# Requirements
Convert the lines below into a numbered list, leaving out any blank lines.
--- Input rows ---
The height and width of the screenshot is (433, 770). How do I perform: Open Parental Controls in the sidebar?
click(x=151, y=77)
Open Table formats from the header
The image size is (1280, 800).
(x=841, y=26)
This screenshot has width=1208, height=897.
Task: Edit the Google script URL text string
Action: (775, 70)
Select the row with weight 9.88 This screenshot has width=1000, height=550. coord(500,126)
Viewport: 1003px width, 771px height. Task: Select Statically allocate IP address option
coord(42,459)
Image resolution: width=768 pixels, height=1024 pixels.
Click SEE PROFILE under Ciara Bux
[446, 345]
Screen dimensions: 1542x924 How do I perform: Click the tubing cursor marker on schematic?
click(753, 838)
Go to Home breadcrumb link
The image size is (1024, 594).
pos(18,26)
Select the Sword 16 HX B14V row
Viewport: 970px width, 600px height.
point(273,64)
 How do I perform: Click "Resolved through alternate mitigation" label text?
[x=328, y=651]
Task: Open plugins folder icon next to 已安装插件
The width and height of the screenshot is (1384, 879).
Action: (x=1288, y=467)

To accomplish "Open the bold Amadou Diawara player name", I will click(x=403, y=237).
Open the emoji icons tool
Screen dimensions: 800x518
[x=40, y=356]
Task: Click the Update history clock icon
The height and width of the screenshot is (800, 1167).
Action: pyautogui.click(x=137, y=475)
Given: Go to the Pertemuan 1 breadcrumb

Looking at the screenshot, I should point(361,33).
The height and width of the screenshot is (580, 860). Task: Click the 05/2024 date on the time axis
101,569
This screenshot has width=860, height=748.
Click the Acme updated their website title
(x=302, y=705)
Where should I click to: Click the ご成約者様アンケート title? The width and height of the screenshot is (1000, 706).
---
# Written reply
1. The height and width of the screenshot is (433, 770). How do I perform: Open Parental Controls in the sidebar?
2. click(x=151, y=77)
3. Open Table formats from the header
4. The image size is (1280, 800).
5. (x=841, y=26)
6. This screenshot has width=1208, height=897.
7. Task: Edit the Google script URL text string
8. Action: (775, 70)
9. Select the row with weight 9.88 This screenshot has width=1000, height=550. coord(500,126)
10. Viewport: 1003px width, 771px height. Task: Select Statically allocate IP address option
11. coord(42,459)
12. Image resolution: width=768 pixels, height=1024 pixels.
13. Click SEE PROFILE under Ciara Bux
14. [446, 345]
15. Screen dimensions: 1542x924 How do I perform: Click the tubing cursor marker on schematic?
16. click(753, 838)
17. Go to Home breadcrumb link
18. The image size is (1024, 594).
19. pos(18,26)
20. Select the Sword 16 HX B14V row
21. Viewport: 970px width, 600px height.
22. point(273,64)
23.  How do I perform: Click "Resolved through alternate mitigation" label text?
24. [x=328, y=651]
25. Task: Open plugins folder icon next to 已安装插件
26. The width and height of the screenshot is (1384, 879).
27. Action: (x=1288, y=467)
28. To accomplish "Open the bold Amadou Diawara player name", I will click(x=403, y=237).
29. Open the emoji icons tool
30. Screen dimensions: 800x518
31. [x=40, y=356]
32. Task: Click the Update history clock icon
33. The height and width of the screenshot is (800, 1167).
34. Action: pyautogui.click(x=137, y=475)
35. Given: Go to the Pertemuan 1 breadcrumb
36. Looking at the screenshot, I should point(361,33).
37. The height and width of the screenshot is (580, 860). Task: Click the 05/2024 date on the time axis
38. 101,569
39. This screenshot has width=860, height=748.
40. Click the Acme updated their website title
41. (x=302, y=705)
42. Where should I click to: Click the ご成約者様アンケート title? The width and height of the screenshot is (1000, 706).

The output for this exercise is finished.